Trinitarian Spirituality, 9: Cast of Characters, Better than a Russian Novel

Inside of the oldest church in Egypt

 

We have a significant cast of characters when we talk about 4th-5th-century controversies. It might be helpful if we first listed them up front, sort of like a Russian novel giving all the main players and their relationships in a list before the story gets started.

The interesting thing about really believing that God is involved in history, not just back then there, but in an ongoing way—speaking, acting, moving, informing, shaping, inspiring, calling—means that we should be able to look for God in all of these persons, even the heretics. God doesn’t raise up heresies to trip us, but he does—indeed he must if we believe he is Lord of history—move through all these events and conversations in ways that lead to his final purpose. So this is no melodrama, where the bad guys should be booed and hissed off the stage because they are thoroughly vile creatures.

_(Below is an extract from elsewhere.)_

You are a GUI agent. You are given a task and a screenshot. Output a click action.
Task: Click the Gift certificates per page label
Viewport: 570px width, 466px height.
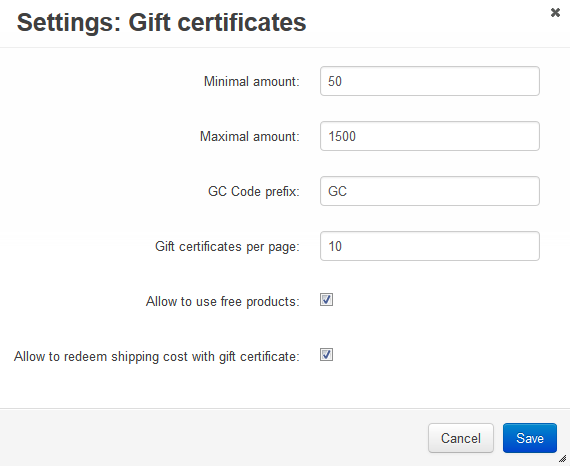(x=227, y=247)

They are simultaneously actors—meaning active agents, participants—and instruments of God’s will. But perhaps that is going too far afield for now…

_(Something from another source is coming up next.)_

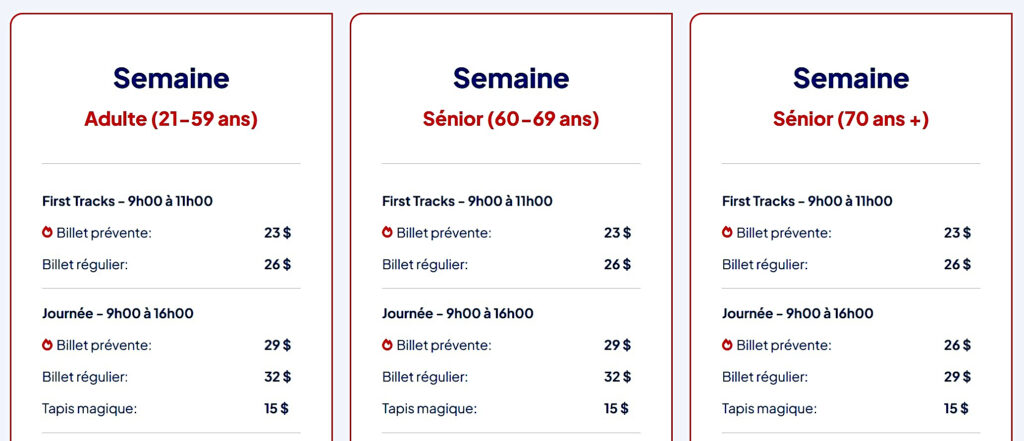
Task: Click Tapis magique label in Adulte card
Action: (89, 408)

So, for this post, let me just list the characters that will star in the show, and give very brief introductions. We will meet them all more intimately as we go along. You may want to refer back to this post occasionally in the weeks to come.

Arius : (c. 256-336), an Egyptian churchman; we met him in the last post. Arius was quite concerned to preserve the Oneness of God, and thus found the divinity of Jesus rather problematic. Exactly how does One + One + One = One? He did not solve this problem by tossing out Jesus’ divinity, as a modern Unitarian might, but by redefining that divinity. So Arius insisted he was a Trinitarian, and used all the Trinitarian language, but he constructed a hierarchical divinity, where Jesus was something more than human and yet less than fully God. This was an enormously popular solution; it created a scenario where believers could give all kinds of praise to the Christ as the favored instrument of the divine, yet never complicate the monotheism and transcendence of the one true God. This solution lingers today in some form in Jehovah’s Witnesses theology.

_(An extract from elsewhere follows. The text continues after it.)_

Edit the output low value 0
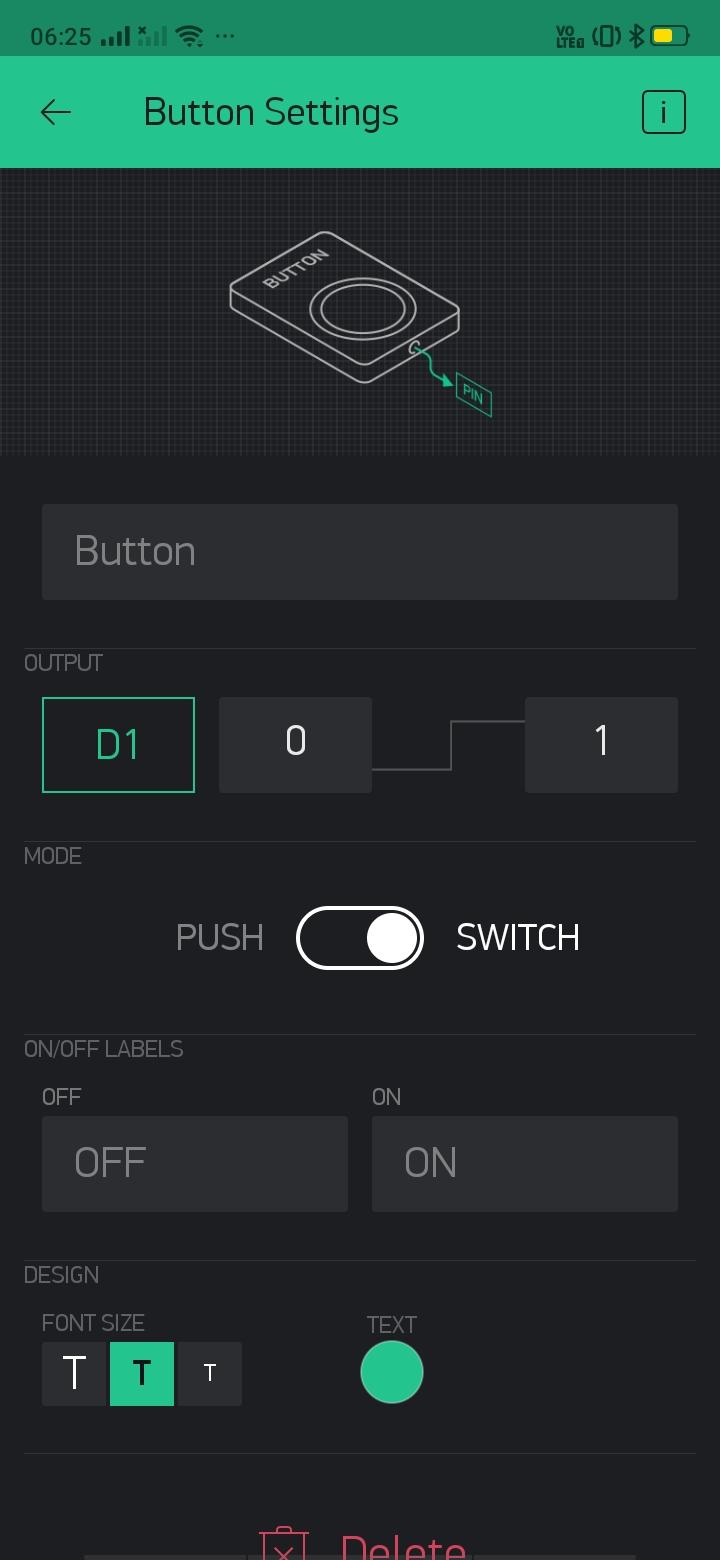 coord(295,745)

Alexander : (d. 326), bishop of Alexandria in Egypt. Here is Arius’ first opponent, a fiery earlier defender of Trinitarianism as it had been believed and practiced in the first three centuries of the church. Since Arius probably outlived him by a decade or so, Alexander had a hard time keeping up with the work of rebuttal.

Eusebius of Nicomedia : (d. 341), a bishop and supporter of Arius’ thinking; he liked to emphasize the term “unbegotten” as the summation of God’s essence, which clearly creates an issue with the “only-begotten” status of Jesus. If Jesus is the “only-begotten,” does that mean that he had a beginning? That there is only One who, not having a beginning, is God?

Eusebius of Caesarea : (c. 263-339) [TWO Eusebiuses? Seriously?]; a notable church historian; he rejected Arius’ ideas, but couldn’t quite bring Jesus up to the level of God the Father, so we end up with a subpar God indwelling Christ. Clearly, he ended up more sympathetic with the Arian compromise than he did with the orthodox mystery.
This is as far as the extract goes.